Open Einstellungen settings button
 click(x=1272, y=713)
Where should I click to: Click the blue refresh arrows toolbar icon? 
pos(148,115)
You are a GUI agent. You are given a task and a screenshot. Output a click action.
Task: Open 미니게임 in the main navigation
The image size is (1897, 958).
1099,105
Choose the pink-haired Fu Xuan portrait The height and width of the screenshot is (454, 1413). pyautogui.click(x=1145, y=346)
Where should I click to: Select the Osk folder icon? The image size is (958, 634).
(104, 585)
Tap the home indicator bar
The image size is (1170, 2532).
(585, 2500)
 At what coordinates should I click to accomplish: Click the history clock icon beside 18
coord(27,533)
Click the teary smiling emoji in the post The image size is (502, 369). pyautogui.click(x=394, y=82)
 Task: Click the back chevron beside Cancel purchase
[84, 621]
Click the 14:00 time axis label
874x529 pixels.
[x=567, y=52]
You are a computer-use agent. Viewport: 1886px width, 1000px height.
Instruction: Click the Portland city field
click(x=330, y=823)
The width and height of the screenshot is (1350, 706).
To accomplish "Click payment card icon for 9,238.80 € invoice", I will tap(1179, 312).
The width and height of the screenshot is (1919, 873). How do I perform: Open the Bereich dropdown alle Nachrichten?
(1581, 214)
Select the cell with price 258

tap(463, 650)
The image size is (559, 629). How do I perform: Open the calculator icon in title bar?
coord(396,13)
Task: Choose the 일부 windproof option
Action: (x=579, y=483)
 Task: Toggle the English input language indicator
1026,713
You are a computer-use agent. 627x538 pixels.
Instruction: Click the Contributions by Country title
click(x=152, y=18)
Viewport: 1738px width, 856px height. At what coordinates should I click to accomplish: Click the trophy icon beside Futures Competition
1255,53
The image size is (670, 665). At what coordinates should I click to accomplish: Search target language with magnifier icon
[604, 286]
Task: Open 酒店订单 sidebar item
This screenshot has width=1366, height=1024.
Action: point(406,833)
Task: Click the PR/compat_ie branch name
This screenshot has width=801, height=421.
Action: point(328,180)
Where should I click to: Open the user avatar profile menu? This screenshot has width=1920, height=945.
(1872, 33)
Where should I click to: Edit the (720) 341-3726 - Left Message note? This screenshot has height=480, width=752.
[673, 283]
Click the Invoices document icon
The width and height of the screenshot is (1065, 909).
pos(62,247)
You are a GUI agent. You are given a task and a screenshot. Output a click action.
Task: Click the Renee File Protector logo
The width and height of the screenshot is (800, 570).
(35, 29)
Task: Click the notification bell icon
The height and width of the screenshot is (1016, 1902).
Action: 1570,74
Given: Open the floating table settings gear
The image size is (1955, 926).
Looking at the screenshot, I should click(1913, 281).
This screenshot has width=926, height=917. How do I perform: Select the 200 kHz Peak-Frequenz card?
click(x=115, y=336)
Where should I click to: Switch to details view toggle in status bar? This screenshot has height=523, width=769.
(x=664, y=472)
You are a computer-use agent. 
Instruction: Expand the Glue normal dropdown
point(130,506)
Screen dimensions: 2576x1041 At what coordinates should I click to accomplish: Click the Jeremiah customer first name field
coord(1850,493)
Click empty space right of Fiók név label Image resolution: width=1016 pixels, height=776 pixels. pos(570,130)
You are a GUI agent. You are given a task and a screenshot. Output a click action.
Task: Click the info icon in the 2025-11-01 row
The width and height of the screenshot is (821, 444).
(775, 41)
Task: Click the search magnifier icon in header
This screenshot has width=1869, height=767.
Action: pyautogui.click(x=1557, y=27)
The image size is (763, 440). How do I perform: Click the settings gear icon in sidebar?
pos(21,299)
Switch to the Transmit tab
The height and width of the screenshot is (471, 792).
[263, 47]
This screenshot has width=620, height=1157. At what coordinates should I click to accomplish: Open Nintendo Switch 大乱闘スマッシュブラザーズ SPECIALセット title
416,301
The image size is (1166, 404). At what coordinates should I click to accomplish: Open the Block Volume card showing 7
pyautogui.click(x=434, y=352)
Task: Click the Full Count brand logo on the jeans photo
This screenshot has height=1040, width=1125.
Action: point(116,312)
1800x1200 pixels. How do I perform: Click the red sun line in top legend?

++++++

# Task requirements
Return the listing above exactly, line for line.

# Solved exercise
Open Einstellungen settings button
 click(x=1272, y=713)
Where should I click to: Click the blue refresh arrows toolbar icon? 
pos(148,115)
You are a GUI agent. You are given a task and a screenshot. Output a click action.
Task: Open 미니게임 in the main navigation
The image size is (1897, 958).
1099,105
Choose the pink-haired Fu Xuan portrait The height and width of the screenshot is (454, 1413). pyautogui.click(x=1145, y=346)
Where should I click to: Select the Osk folder icon? The image size is (958, 634).
(104, 585)
Tap the home indicator bar
The image size is (1170, 2532).
(585, 2500)
 At what coordinates should I click to accomplish: Click the history clock icon beside 18
coord(27,533)
Click the teary smiling emoji in the post The image size is (502, 369). pyautogui.click(x=394, y=82)
 Task: Click the back chevron beside Cancel purchase
[84, 621]
Click the 14:00 time axis label
874x529 pixels.
[x=567, y=52]
You are a computer-use agent. Viewport: 1886px width, 1000px height.
Instruction: Click the Portland city field
click(x=330, y=823)
The width and height of the screenshot is (1350, 706).
To accomplish "Click payment card icon for 9,238.80 € invoice", I will tap(1179, 312).
The width and height of the screenshot is (1919, 873). How do I perform: Open the Bereich dropdown alle Nachrichten?
(1581, 214)
Select the cell with price 258

tap(463, 650)
The image size is (559, 629). How do I perform: Open the calculator icon in title bar?
coord(396,13)
Task: Choose the 일부 windproof option
Action: (x=579, y=483)
 Task: Toggle the English input language indicator
1026,713
You are a computer-use agent. 627x538 pixels.
Instruction: Click the Contributions by Country title
click(x=152, y=18)
Viewport: 1738px width, 856px height. At what coordinates should I click to accomplish: Click the trophy icon beside Futures Competition
1255,53
The image size is (670, 665). At what coordinates should I click to accomplish: Search target language with magnifier icon
[604, 286]
Task: Open 酒店订单 sidebar item
This screenshot has width=1366, height=1024.
Action: point(406,833)
Task: Click the PR/compat_ie branch name
This screenshot has width=801, height=421.
Action: point(328,180)
Where should I click to: Open the user avatar profile menu? This screenshot has width=1920, height=945.
(1872, 33)
Where should I click to: Edit the (720) 341-3726 - Left Message note? This screenshot has height=480, width=752.
[673, 283]
Click the Invoices document icon
The width and height of the screenshot is (1065, 909).
pos(62,247)
You are a GUI agent. You are given a task and a screenshot. Output a click action.
Task: Click the Renee File Protector logo
The width and height of the screenshot is (800, 570).
(35, 29)
Task: Click the notification bell icon
The height and width of the screenshot is (1016, 1902).
Action: 1570,74
Given: Open the floating table settings gear
The image size is (1955, 926).
Looking at the screenshot, I should click(1913, 281).
This screenshot has width=926, height=917. How do I perform: Select the 200 kHz Peak-Frequenz card?
click(x=115, y=336)
Where should I click to: Switch to details view toggle in status bar? This screenshot has height=523, width=769.
(x=664, y=472)
You are a computer-use agent. 
Instruction: Expand the Glue normal dropdown
point(130,506)
Screen dimensions: 2576x1041 At what coordinates should I click to accomplish: Click the Jeremiah customer first name field
coord(1850,493)
Click empty space right of Fiók név label Image resolution: width=1016 pixels, height=776 pixels. pos(570,130)
You are a GUI agent. You are given a task and a screenshot. Output a click action.
Task: Click the info icon in the 2025-11-01 row
The width and height of the screenshot is (821, 444).
(775, 41)
Task: Click the search magnifier icon in header
This screenshot has width=1869, height=767.
Action: pyautogui.click(x=1557, y=27)
The image size is (763, 440). How do I perform: Click the settings gear icon in sidebar?
pos(21,299)
Switch to the Transmit tab
The height and width of the screenshot is (471, 792).
[263, 47]
This screenshot has width=620, height=1157. At what coordinates should I click to accomplish: Open Nintendo Switch 大乱闘スマッシュブラザーズ SPECIALセット title
416,301
The image size is (1166, 404). At what coordinates should I click to accomplish: Open the Block Volume card showing 7
pyautogui.click(x=434, y=352)
Task: Click the Full Count brand logo on the jeans photo
This screenshot has height=1040, width=1125.
Action: point(116,312)
1800x1200 pixels. How do I perform: Click the red sun line in top legend?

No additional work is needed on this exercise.